Attached are the slides for the presentation I gave at the Predictive Analytics Summit in Chicago today.
Hi, my name is Josh Laurito: I run the data team at Gawker Media. Thanks for coming to my talk. Since I’m speaking right before lunch, I’ve decided to make sure my talk is extra long and full of pictures of food to torture you with.
Maciej Ceglowski of Pinboard gave an excellent talk last year and made the point that anyone who works with computers learns to fear their capacity to forget.
Like so many things with computers, memory is strictly binary. There is either perfect recall or total oblivion, with nothing in between. It doesn’t matter how important or trivial the information is. The computer can forget anything in an instant. If it remembers, it remembers for keeps.
Every [analyst] has firsthand experience of accidentally deleting something important. Our folklore as programmers is filled with stories of lost data, failed backups, inadvertently clobbering some vital piece of information, undoing months of work with a single keystroke. We learn to be afraid.
And because we live in a time when storage grows ever cheaper, we learn to save everything, log everything, and keep it forever. You never know what will come in useful. Deleting is dangerous. There are no horror stories—yet—about keeping too much data for too long.
So why do I make the case that we should throw out data? I could appeal to your innate sense of right and wrong, but I imagine most of you think the ends justify the means of data collection. And you’re probably right about a lot of it! I could also try to scare you about the coming doom of regulations and privacy backlash should we continue on our current path especially in the web industry, but the tragedy of the commons is a tragedy for a reason: the incentives right now are structured against individual actors being responsible in their data collection.
I’m going to try to make the case for deleting some of your data on it’s own right. I have three main arguments: your data is costing you more than you think, it’s worth less than what people are telling you, and it’s putting you and your user at risk.
Before I start, let me tell you about how we’ve come to these conclusions at Gawker: a medium sized company in a competitive space. Gawker is a $45 million/year (revenue) business with about 280 employees.

▸ Task list:
1. In the talk on deleting data, what are the main arguments the speaker says they will make? List each one.
2. Write the next part of the talk on deleting data, picking up after its final sentence about Gawker's revenue and employee count.
The items that come after the talk on deleting data are taken from a different source.

▸ Stored rows:
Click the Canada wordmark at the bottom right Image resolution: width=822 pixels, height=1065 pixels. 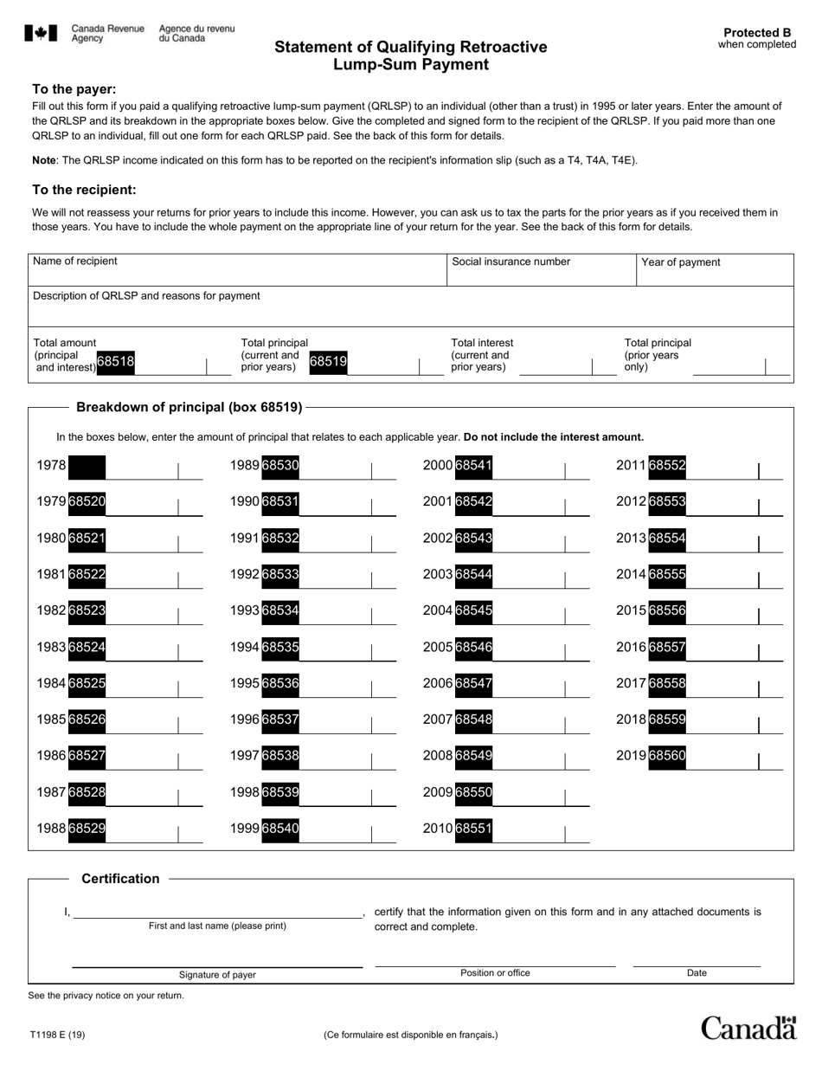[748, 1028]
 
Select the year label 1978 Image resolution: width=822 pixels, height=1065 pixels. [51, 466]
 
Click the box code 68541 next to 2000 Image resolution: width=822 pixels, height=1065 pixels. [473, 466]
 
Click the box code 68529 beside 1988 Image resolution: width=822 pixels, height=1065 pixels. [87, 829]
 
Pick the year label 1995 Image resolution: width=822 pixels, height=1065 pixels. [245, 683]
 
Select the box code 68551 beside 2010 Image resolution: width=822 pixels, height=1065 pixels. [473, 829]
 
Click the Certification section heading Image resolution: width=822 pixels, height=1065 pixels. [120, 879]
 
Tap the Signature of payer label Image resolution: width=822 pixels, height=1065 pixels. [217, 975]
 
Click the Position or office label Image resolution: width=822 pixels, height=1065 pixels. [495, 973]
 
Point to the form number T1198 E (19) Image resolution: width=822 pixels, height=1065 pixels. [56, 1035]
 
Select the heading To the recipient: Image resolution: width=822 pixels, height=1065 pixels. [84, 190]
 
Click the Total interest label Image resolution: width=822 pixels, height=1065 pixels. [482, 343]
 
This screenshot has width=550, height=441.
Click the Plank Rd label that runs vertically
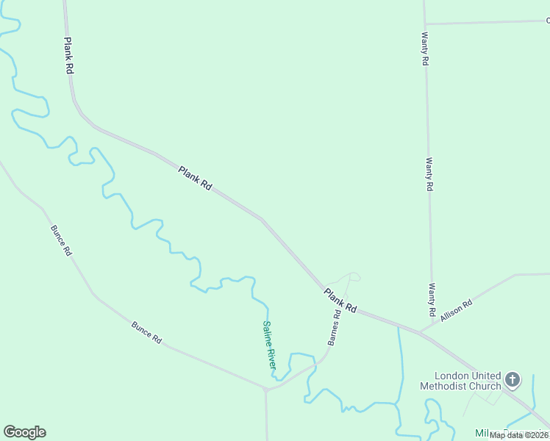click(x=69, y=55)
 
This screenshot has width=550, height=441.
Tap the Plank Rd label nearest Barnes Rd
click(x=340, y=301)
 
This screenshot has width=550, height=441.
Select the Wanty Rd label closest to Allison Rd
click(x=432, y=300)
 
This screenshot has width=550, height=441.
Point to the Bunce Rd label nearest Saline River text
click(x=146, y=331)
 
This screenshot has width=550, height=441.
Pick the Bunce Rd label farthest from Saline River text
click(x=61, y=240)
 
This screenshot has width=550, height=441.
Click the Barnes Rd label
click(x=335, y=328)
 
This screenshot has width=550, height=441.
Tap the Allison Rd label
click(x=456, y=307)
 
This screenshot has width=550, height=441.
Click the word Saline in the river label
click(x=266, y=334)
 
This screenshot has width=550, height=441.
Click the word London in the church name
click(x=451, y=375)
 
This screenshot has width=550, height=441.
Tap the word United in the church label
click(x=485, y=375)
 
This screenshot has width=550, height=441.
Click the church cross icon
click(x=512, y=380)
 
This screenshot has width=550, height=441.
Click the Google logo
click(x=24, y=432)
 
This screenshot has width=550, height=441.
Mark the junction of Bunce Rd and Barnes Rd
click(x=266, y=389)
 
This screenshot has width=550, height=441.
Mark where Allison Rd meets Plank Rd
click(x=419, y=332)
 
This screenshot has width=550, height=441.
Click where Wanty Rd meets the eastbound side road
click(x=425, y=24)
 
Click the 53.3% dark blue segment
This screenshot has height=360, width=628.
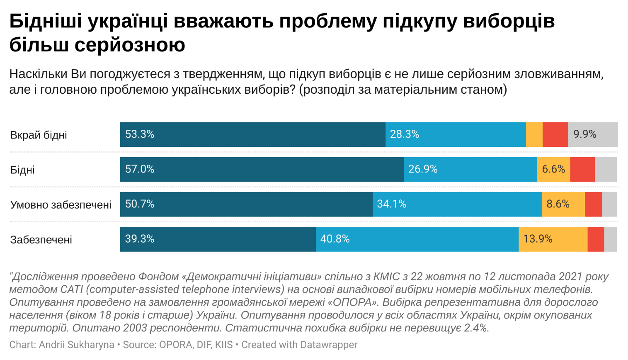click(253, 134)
--
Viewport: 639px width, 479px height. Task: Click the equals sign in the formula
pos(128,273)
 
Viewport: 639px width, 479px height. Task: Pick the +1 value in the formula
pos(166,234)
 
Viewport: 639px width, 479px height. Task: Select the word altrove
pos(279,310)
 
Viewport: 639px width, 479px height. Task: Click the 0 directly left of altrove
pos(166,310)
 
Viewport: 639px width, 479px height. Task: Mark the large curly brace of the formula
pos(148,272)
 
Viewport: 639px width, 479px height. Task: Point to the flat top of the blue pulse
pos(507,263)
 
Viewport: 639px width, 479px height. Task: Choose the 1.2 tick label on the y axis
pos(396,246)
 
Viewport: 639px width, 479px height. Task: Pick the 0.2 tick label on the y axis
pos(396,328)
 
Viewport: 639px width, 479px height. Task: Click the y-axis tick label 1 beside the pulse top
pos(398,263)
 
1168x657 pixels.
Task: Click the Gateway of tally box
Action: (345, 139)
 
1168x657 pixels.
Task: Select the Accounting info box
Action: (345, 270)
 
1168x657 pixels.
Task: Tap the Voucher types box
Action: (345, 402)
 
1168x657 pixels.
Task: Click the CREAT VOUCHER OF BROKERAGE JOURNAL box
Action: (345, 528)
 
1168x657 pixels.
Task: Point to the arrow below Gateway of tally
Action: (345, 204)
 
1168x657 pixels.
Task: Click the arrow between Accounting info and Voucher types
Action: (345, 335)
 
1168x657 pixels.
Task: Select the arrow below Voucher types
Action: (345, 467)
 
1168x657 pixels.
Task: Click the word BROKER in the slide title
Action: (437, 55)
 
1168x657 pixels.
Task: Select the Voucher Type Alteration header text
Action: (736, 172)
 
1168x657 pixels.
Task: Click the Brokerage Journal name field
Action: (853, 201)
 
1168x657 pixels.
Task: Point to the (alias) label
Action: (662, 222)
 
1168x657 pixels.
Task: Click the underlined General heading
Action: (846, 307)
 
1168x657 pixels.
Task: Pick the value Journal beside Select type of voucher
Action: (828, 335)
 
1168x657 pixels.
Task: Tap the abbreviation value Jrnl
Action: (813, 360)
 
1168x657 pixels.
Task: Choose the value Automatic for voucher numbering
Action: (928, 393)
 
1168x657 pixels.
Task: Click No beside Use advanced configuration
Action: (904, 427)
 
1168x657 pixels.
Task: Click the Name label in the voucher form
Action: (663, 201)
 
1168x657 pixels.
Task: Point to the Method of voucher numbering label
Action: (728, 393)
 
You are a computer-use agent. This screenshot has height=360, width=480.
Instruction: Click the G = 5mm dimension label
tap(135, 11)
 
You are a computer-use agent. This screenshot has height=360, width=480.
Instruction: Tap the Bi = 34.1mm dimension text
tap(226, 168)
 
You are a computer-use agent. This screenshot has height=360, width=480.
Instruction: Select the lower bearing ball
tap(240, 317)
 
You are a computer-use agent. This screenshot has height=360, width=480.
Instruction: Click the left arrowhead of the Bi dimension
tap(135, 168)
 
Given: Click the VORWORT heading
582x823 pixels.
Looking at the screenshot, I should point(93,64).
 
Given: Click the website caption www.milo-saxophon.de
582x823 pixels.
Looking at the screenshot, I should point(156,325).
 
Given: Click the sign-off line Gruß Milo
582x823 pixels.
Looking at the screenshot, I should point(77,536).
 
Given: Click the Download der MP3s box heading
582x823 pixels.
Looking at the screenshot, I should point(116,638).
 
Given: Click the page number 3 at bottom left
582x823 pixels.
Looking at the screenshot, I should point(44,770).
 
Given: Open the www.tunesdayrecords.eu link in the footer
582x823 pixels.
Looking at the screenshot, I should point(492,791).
---
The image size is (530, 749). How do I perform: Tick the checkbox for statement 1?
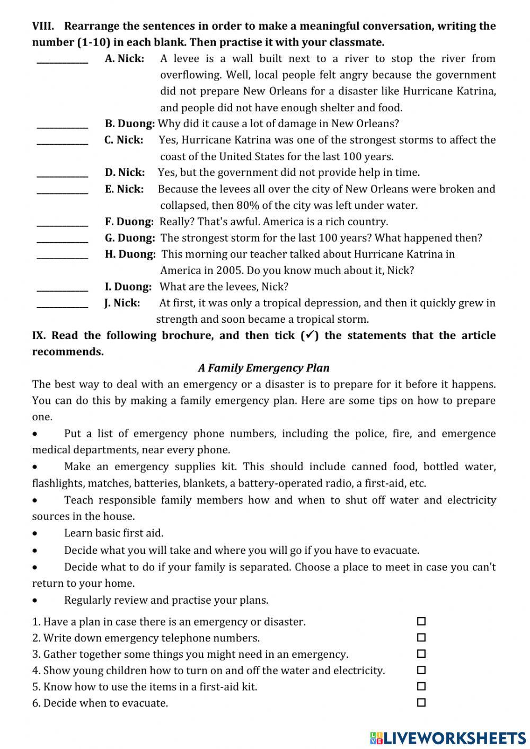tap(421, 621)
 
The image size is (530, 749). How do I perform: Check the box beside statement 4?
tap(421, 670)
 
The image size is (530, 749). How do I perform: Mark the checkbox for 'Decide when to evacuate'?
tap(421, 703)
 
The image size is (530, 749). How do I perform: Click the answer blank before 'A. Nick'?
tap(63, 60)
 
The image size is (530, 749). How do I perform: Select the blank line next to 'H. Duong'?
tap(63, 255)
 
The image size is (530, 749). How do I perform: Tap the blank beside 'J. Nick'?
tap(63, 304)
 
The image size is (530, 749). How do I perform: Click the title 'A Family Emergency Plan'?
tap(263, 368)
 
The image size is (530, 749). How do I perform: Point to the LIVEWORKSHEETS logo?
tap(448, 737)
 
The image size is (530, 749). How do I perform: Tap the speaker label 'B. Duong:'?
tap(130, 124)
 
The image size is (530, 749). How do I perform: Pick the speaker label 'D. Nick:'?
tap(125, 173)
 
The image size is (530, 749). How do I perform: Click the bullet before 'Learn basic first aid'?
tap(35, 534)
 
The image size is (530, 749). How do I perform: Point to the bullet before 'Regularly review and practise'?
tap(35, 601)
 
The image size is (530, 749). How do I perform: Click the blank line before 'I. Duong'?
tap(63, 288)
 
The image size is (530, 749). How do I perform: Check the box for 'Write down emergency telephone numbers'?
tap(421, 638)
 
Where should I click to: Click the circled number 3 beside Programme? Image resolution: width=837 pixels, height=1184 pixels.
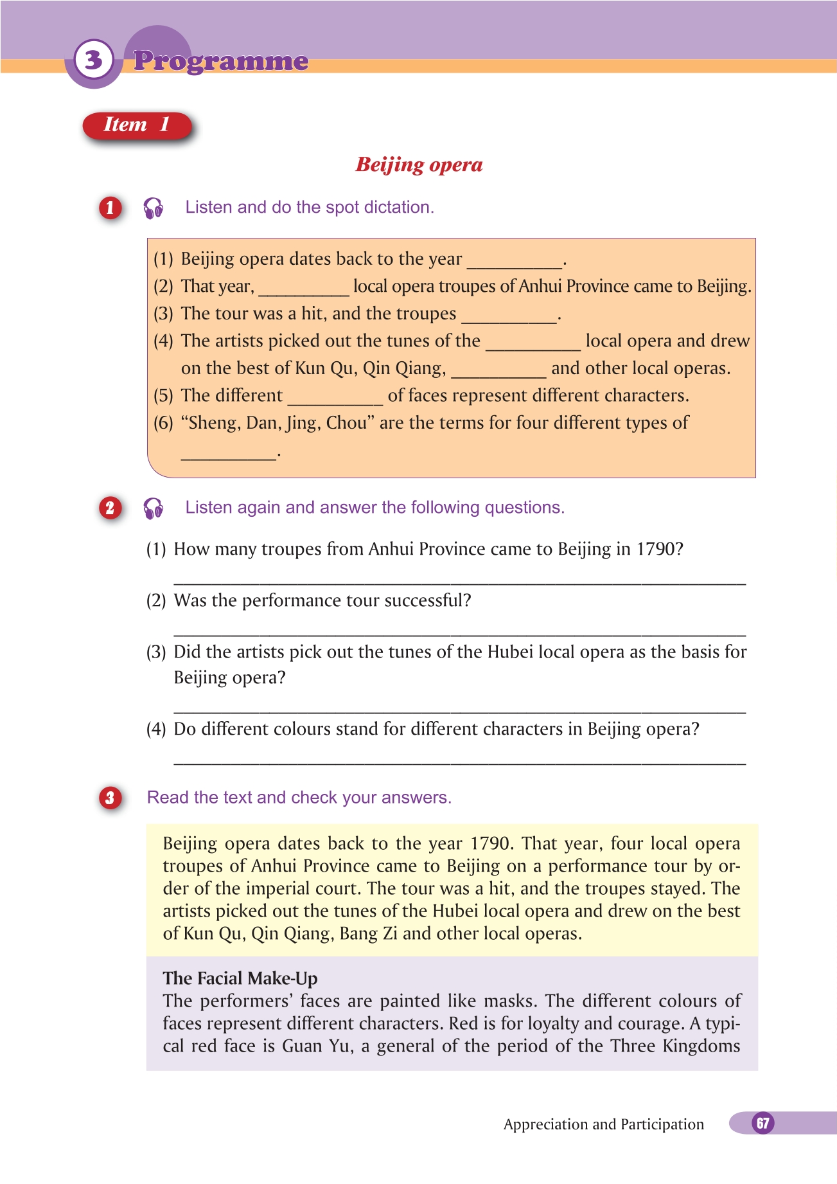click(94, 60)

▸ Responses in order:
1.
- Your data is costing you more than you think.
- It's worth less than what people are telling you.
- It's putting you and your user at risk.

2.
There are two distinct but related sides of the business. The publisher runs 8 blogs (Deadspin, Gawker, Gizmodo, io9, Jezebel, Jalopnik, Kotaku, and Lifehacker) which together generate on the order of 400-500 million pageviews each month. Our publishing platform, called Kinja, is open for public use and is home to one of the most vibrant discussion communities on the web: every month about 100,000 starter posts receive about 1.3 million comments and responses
Not too long ago, the idea of throwing out data on purpose didn’t make sense as a question to ask. The default case was that data got lost or was never stored to begin with. We were working with morsels of data, and much of the data that we had came from surveys and were subject to severe biases. We were working with the best data that we could muster.
But times have changed: and now we’re often struggling with the opposite problem: too much data. The default state is no longer one of data loss, but data being recorded. The oft-cited and probably dubious stat that 90% of all data was created in the last two years is not because people started doing more things in 2013, it’s because the tech to record this information became more broadly available. You could see it in the first day of this conference: in general, yesterday’s talks took for granted that your issue is having too much data that’s difficult to pull insights out of.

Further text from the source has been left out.